» GIVEN TASK
Rewrite the lines as a Markdown table with the columns Row and Text, starting at the line containing "You are a computer-use" and ending with the last line, both included. Number each line in Row, skip blank lines, and leave the pictures out.

» RECORDS SUPPLIED

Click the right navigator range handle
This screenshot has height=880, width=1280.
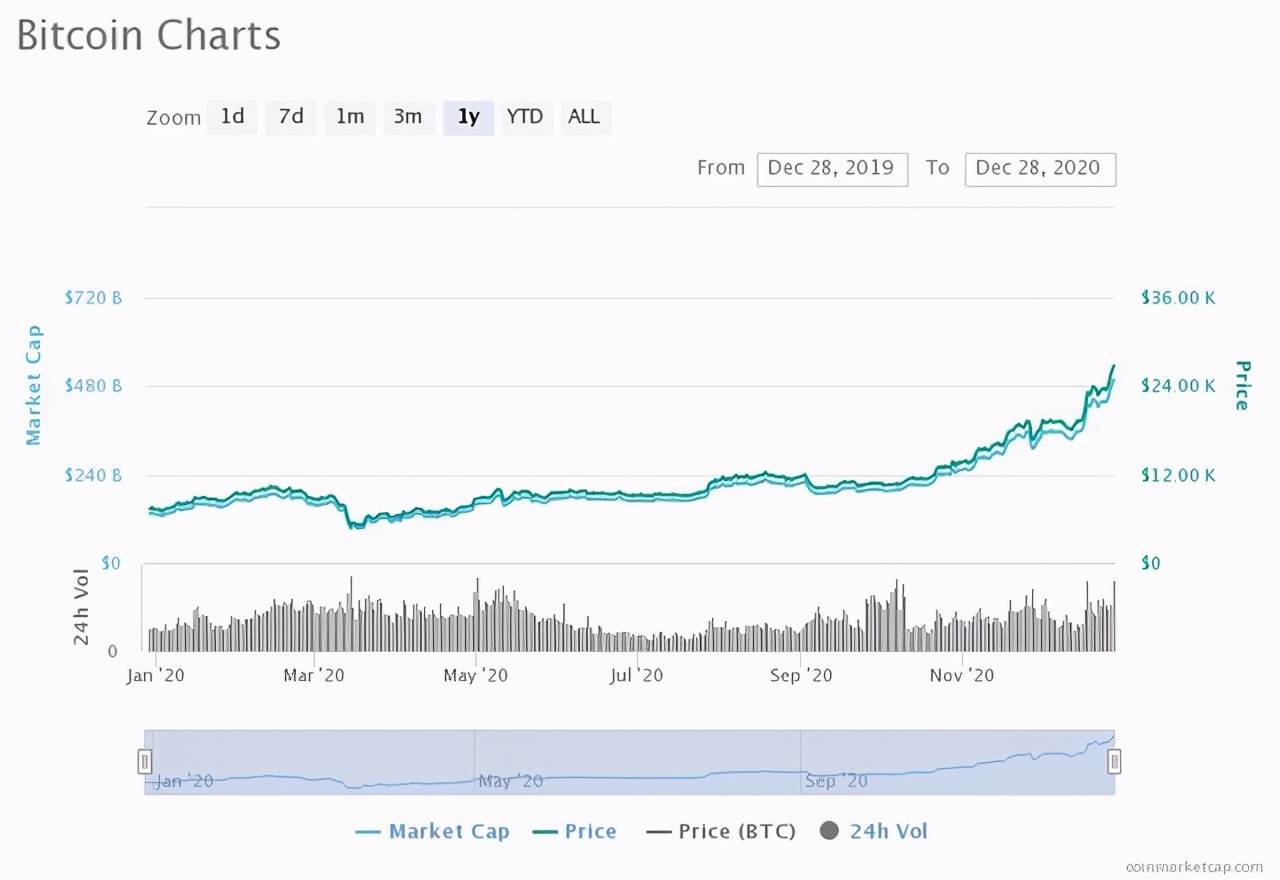[1114, 762]
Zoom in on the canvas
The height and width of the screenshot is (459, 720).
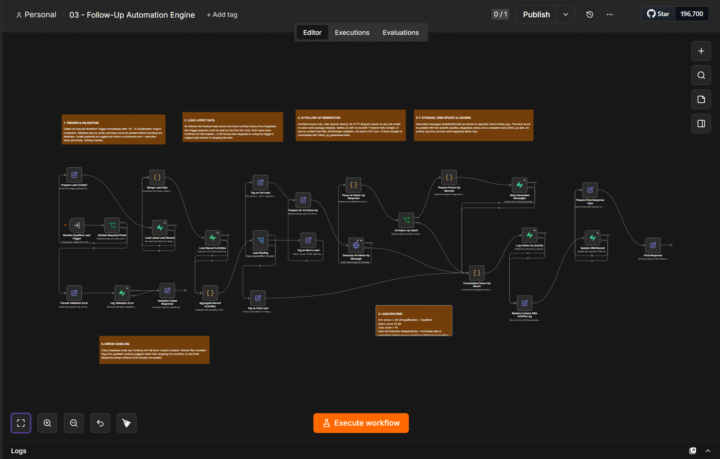47,423
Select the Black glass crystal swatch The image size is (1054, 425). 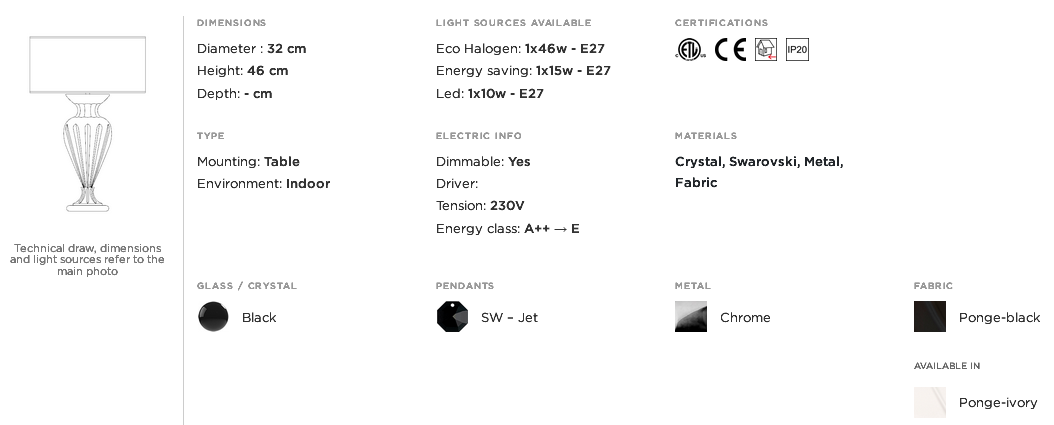click(x=213, y=317)
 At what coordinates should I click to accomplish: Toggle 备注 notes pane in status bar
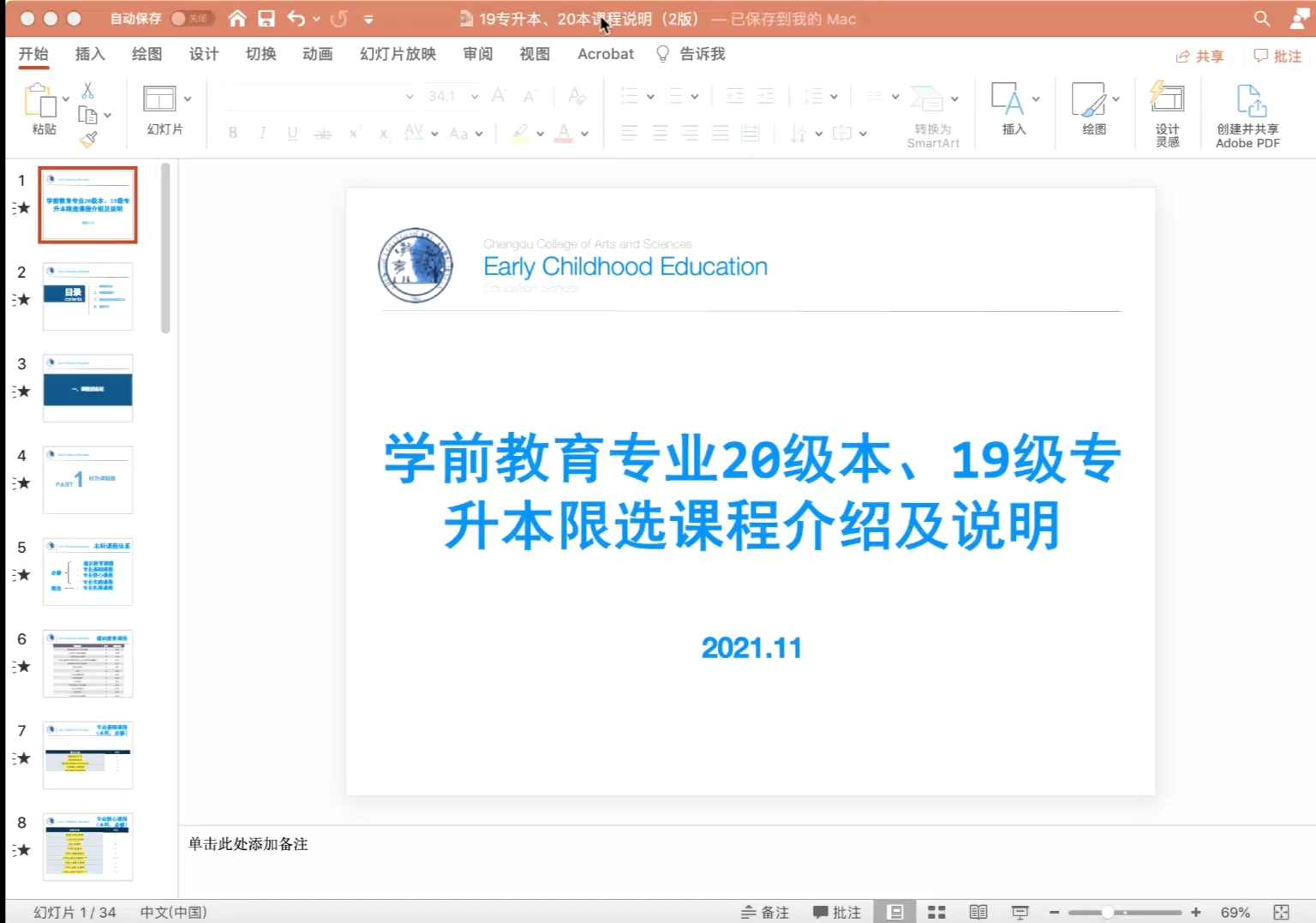point(764,913)
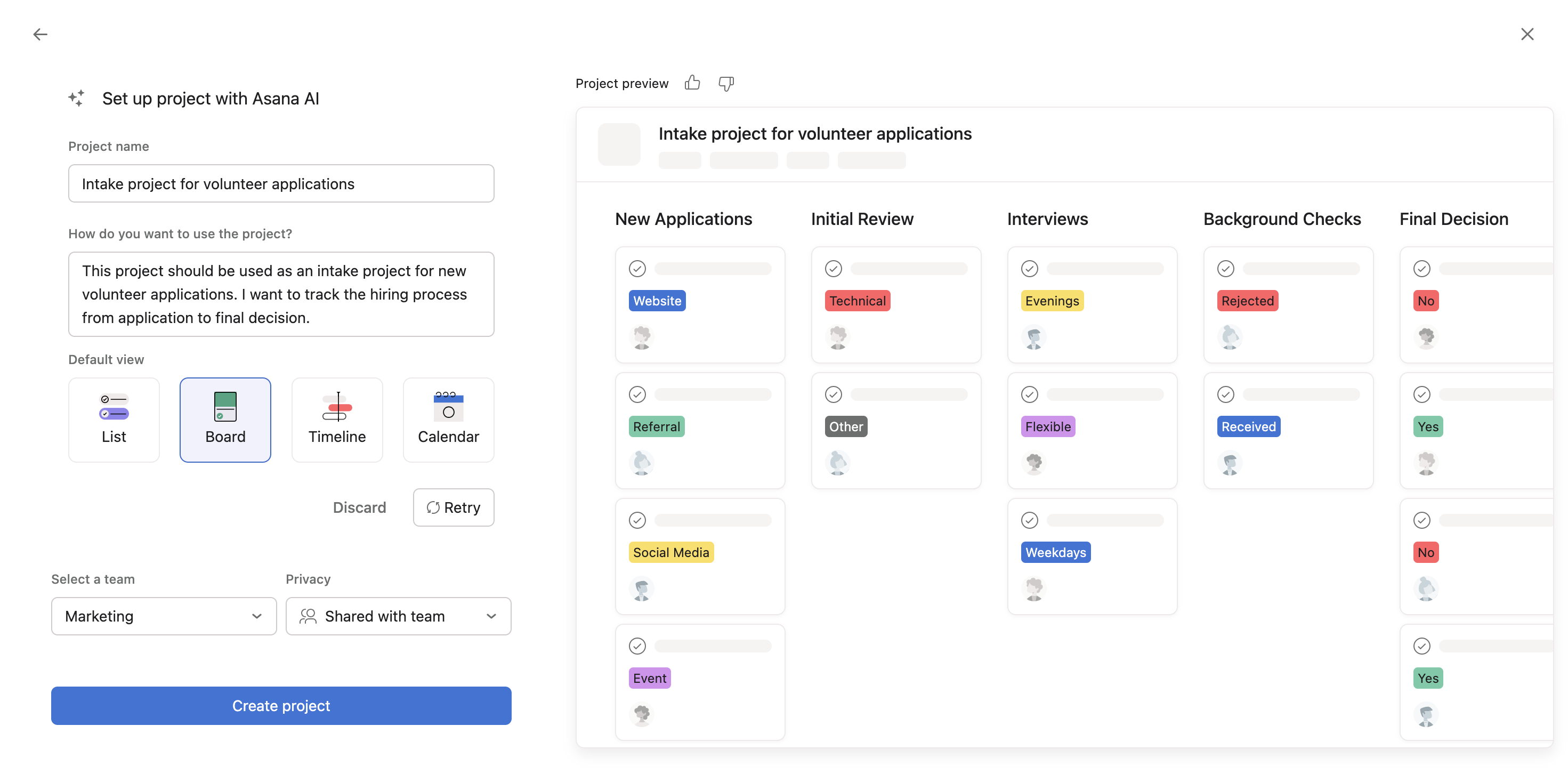Screen dimensions: 1568x774
Task: Click assignee avatar on Rejected card
Action: 1230,337
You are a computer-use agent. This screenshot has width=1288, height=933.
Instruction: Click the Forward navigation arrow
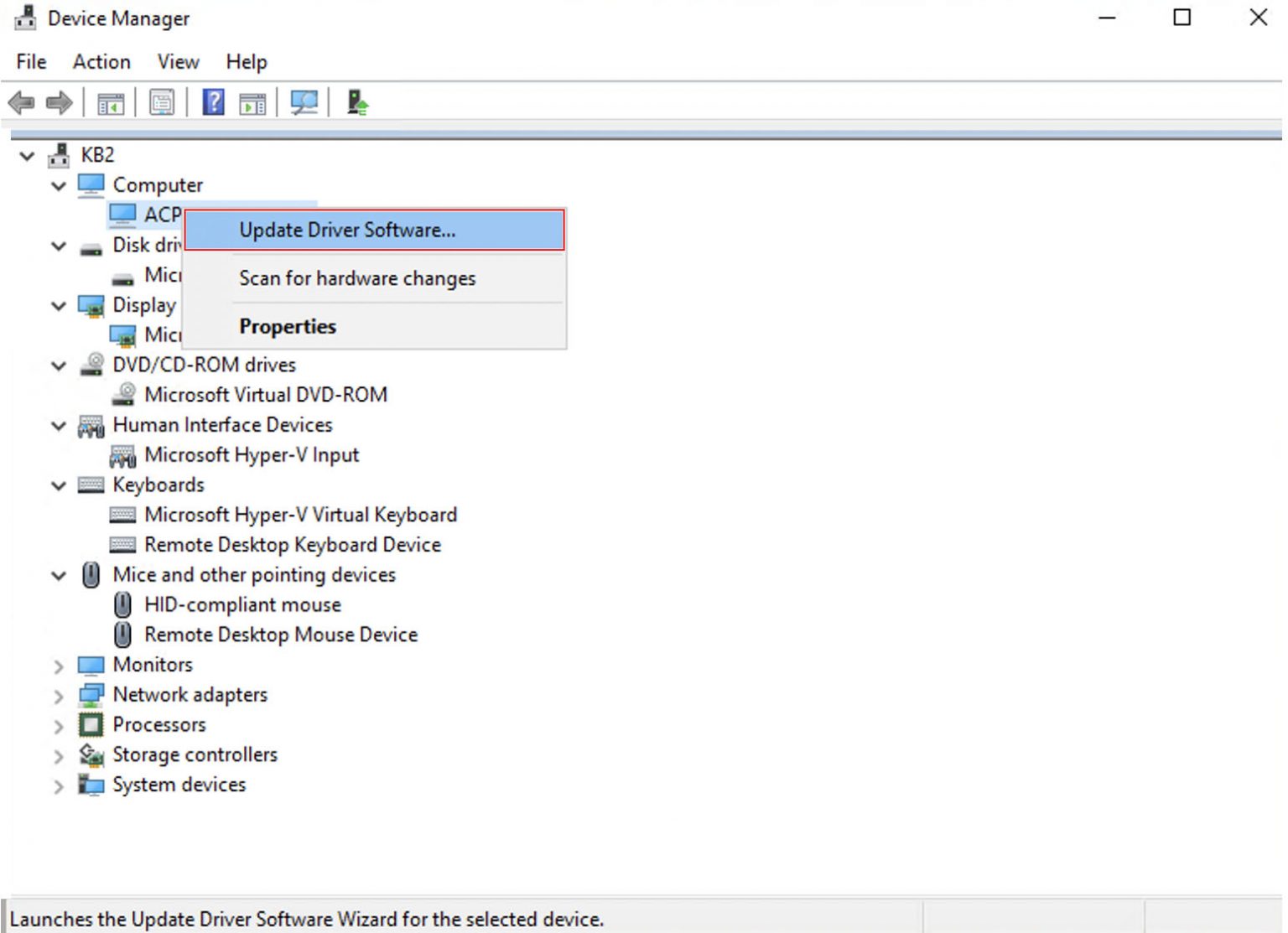tap(60, 102)
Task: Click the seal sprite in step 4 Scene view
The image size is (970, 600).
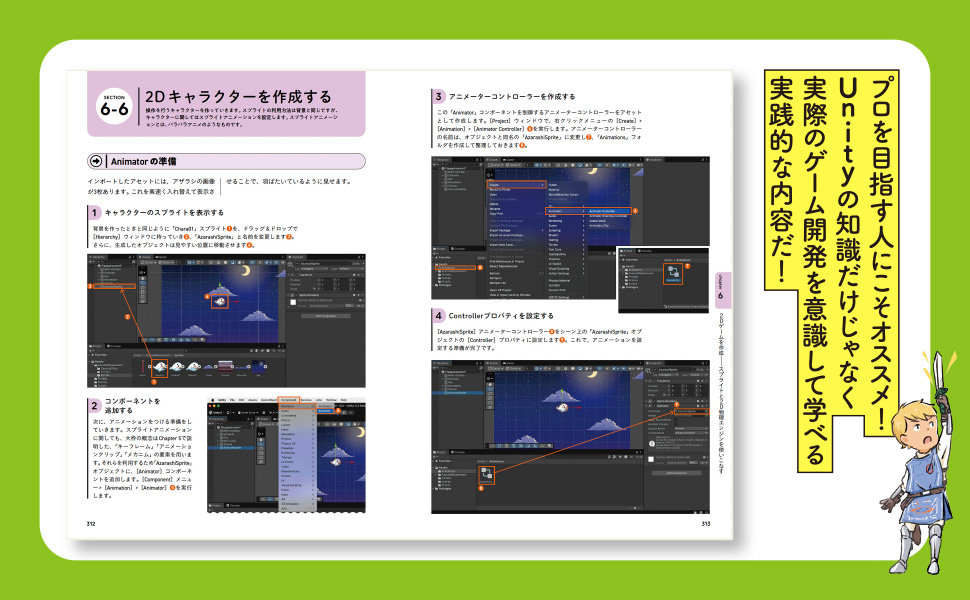Action: pyautogui.click(x=561, y=406)
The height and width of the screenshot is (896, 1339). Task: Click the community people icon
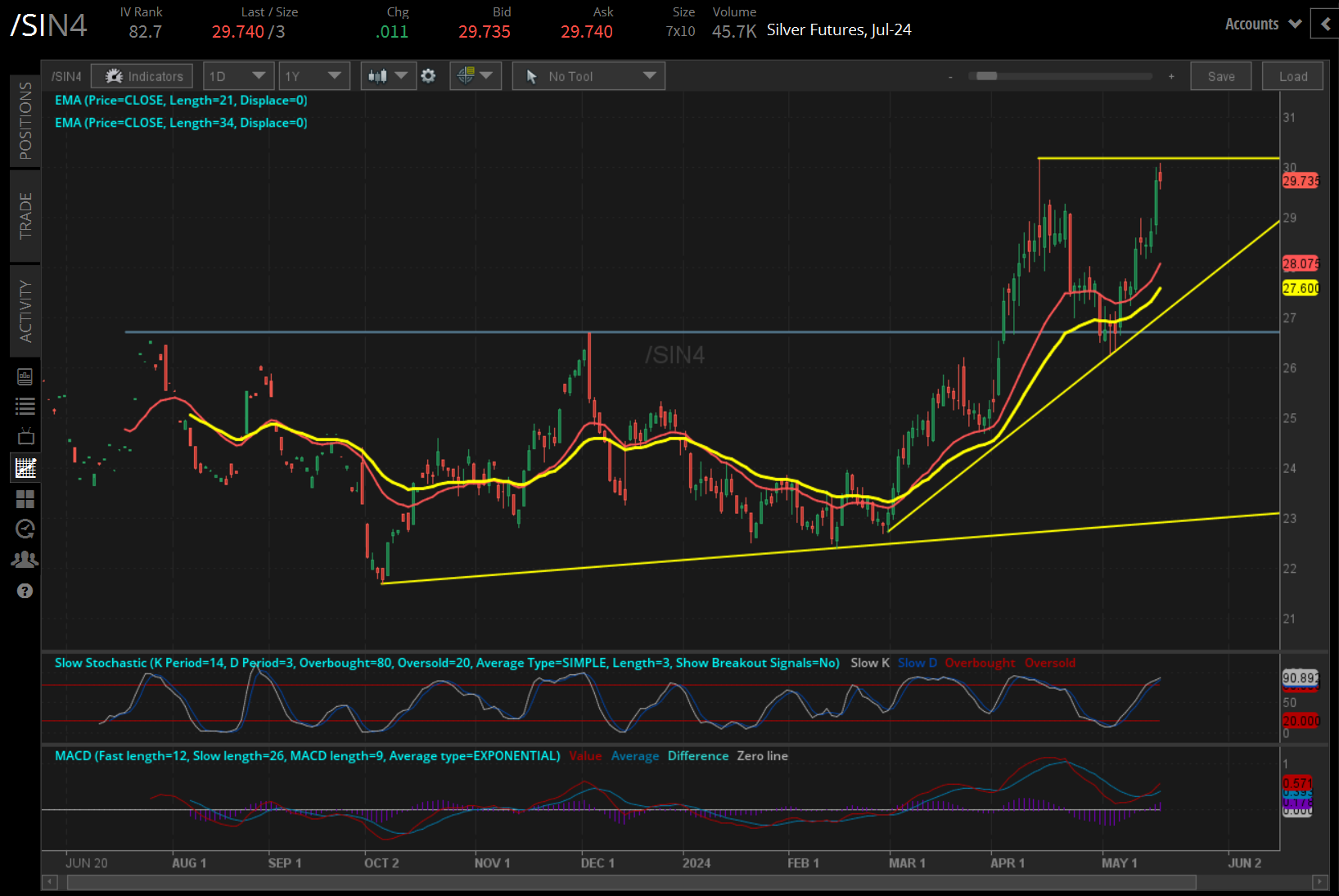[x=25, y=559]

» RESULT FOR THIS TASK
| Row | Text |
|---|---|
| 1 | You are a computer-use agent. This screenshot has width=1288, height=933. |
| 2 | Instruction: Click the Forward navigation arrow |
| 3 | tap(60, 102) |
| 4 | Task: Click the seal sprite in step 4 Scene view |
| 5 | The image size is (970, 600). |
| 6 | Action: pyautogui.click(x=561, y=406) |
| 7 | The height and width of the screenshot is (896, 1339). Task: Click the community people icon |
| 8 | [x=25, y=559] |